» **Activity**: In the data below, how many lines include the word "Given"? Give only the number.

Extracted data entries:
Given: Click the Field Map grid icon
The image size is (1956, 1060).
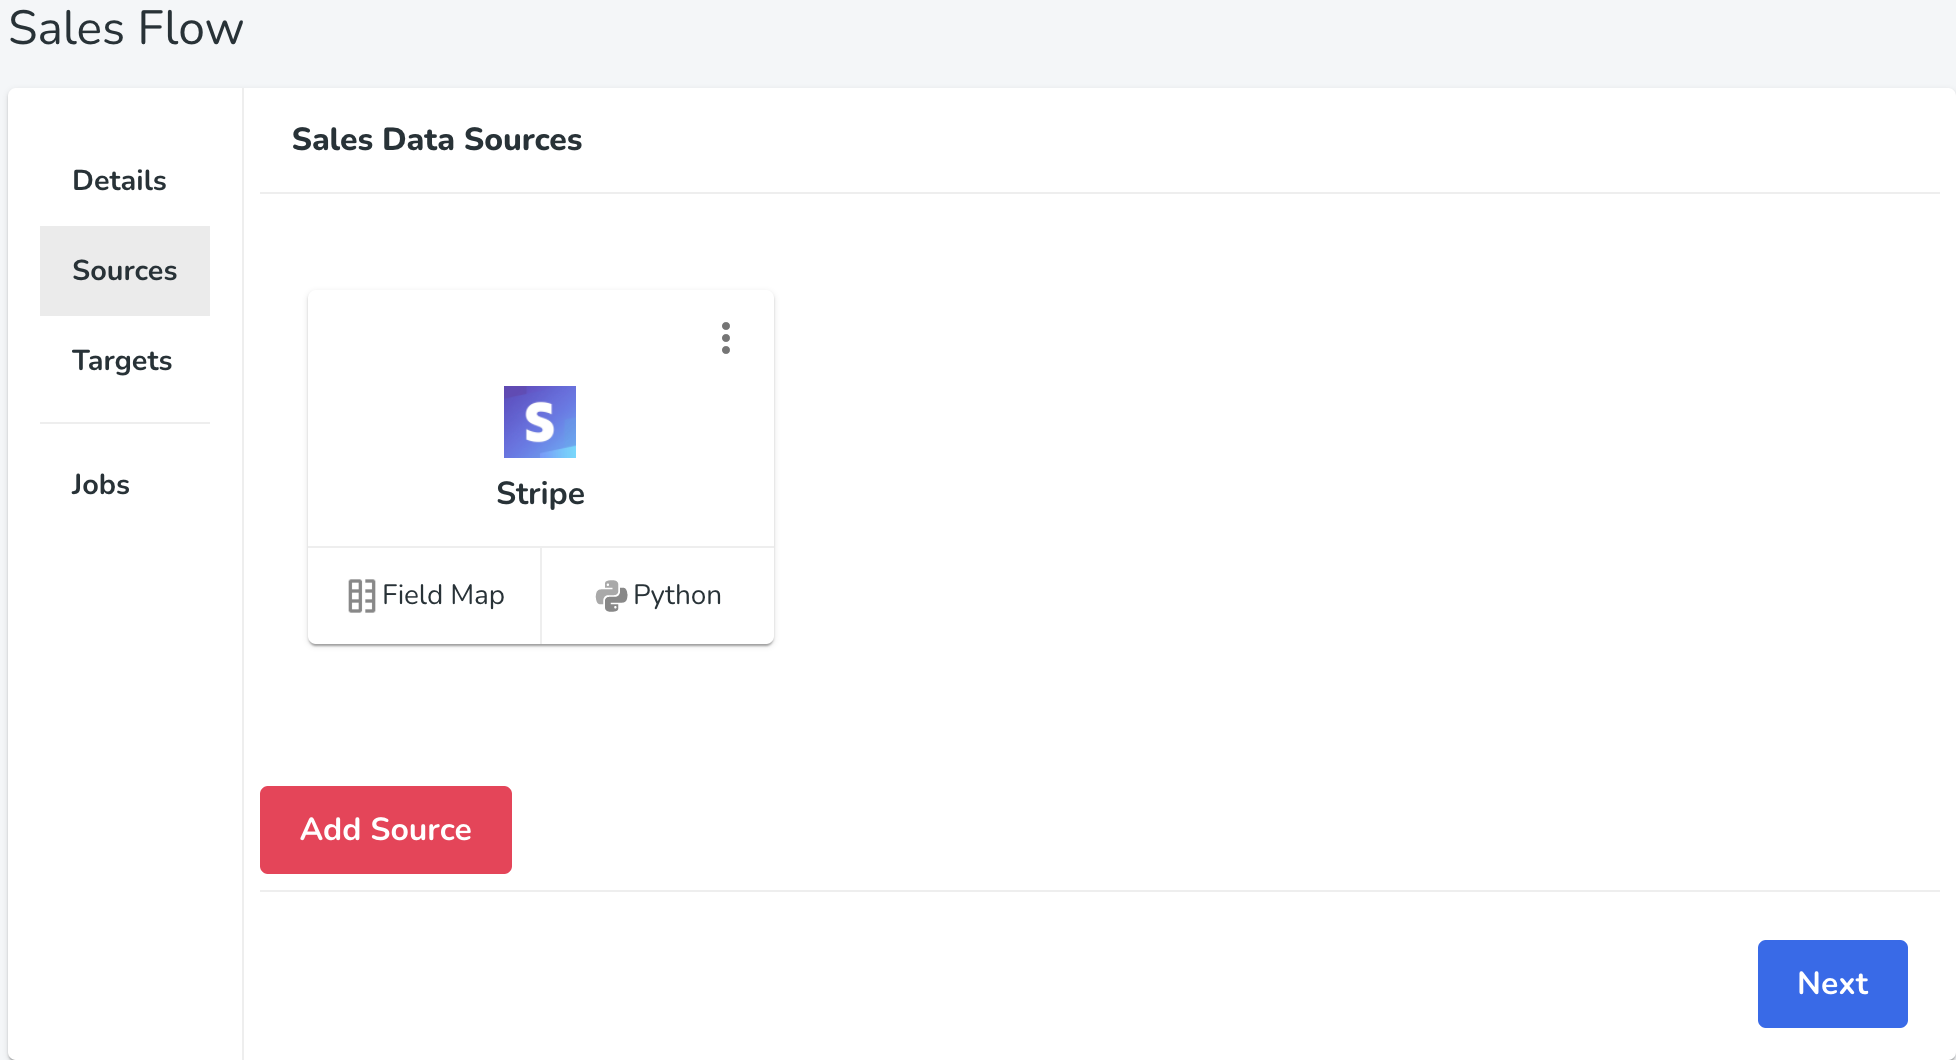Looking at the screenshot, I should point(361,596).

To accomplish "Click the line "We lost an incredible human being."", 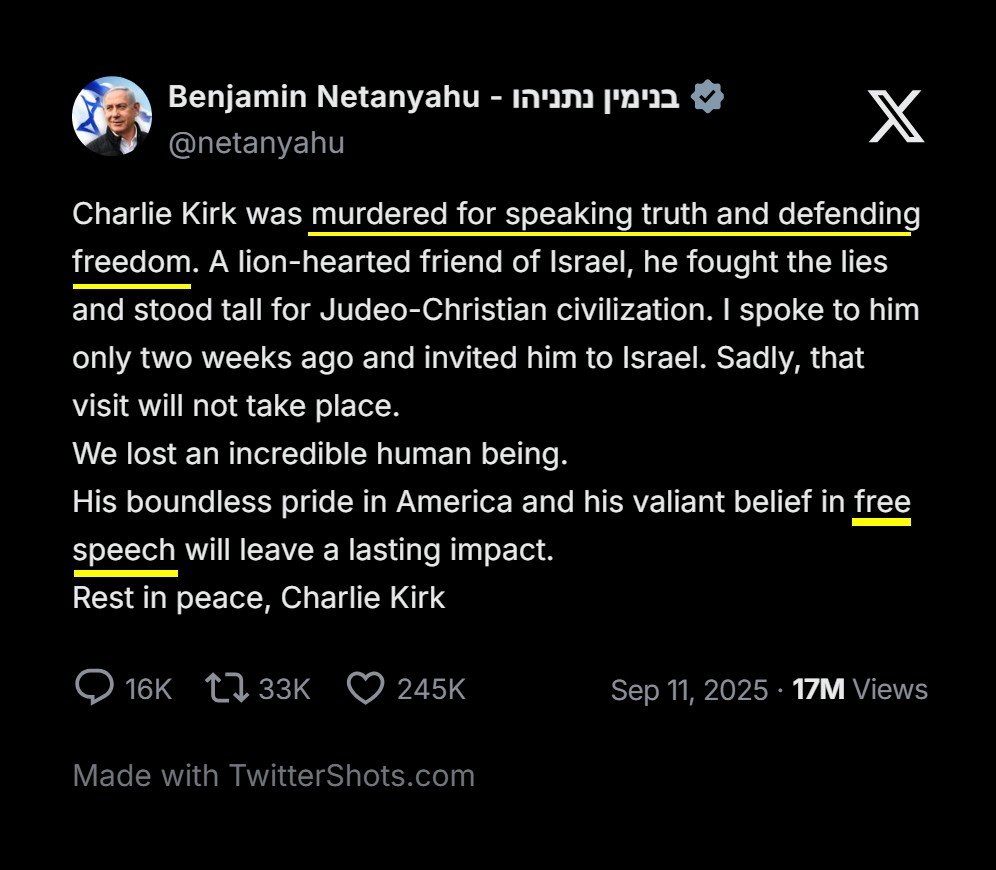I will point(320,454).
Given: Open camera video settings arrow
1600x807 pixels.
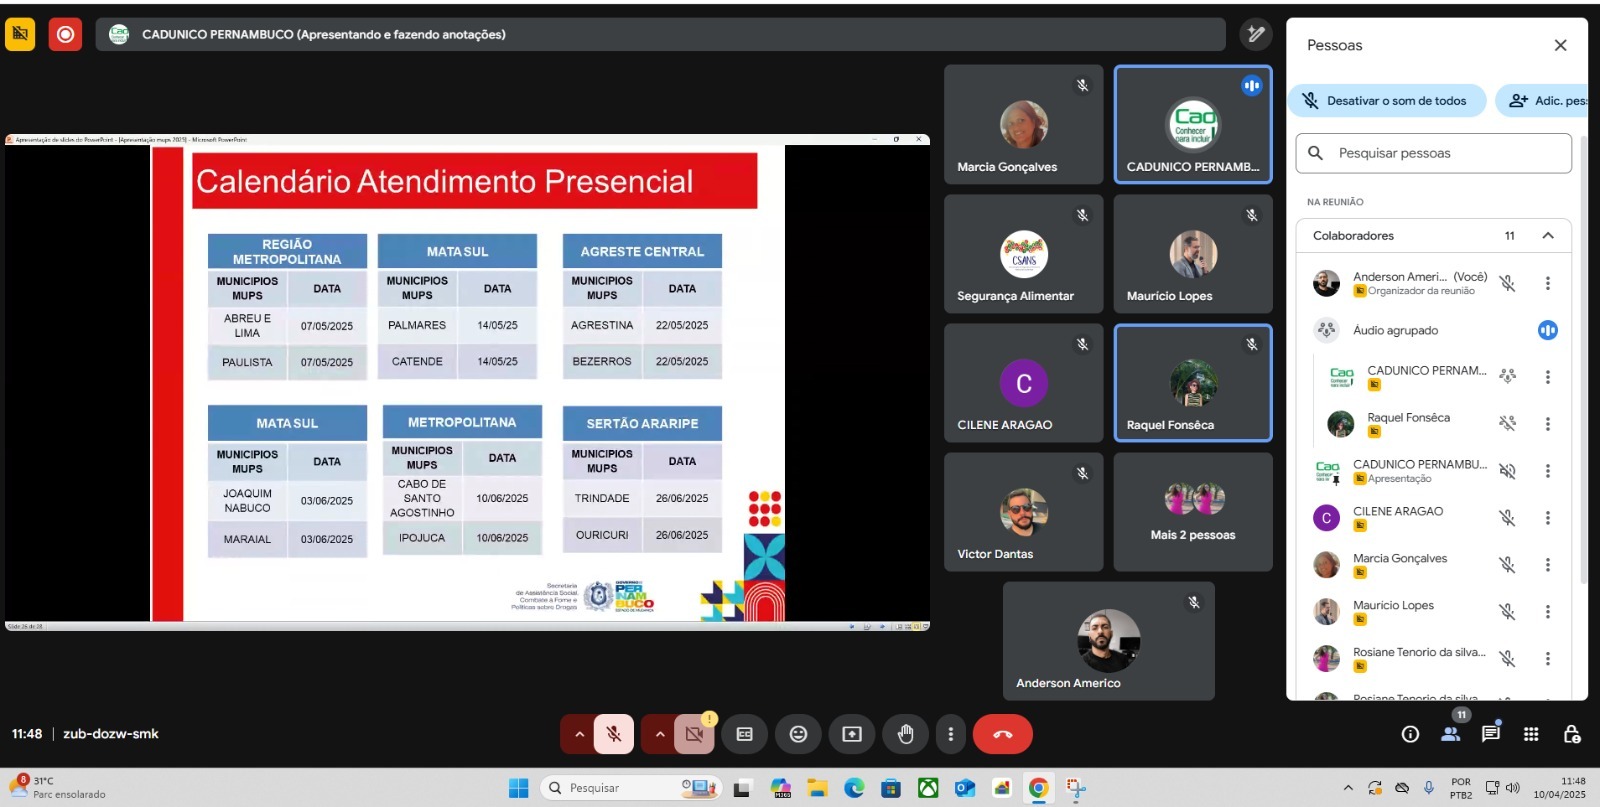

» **Solution for this task**: 2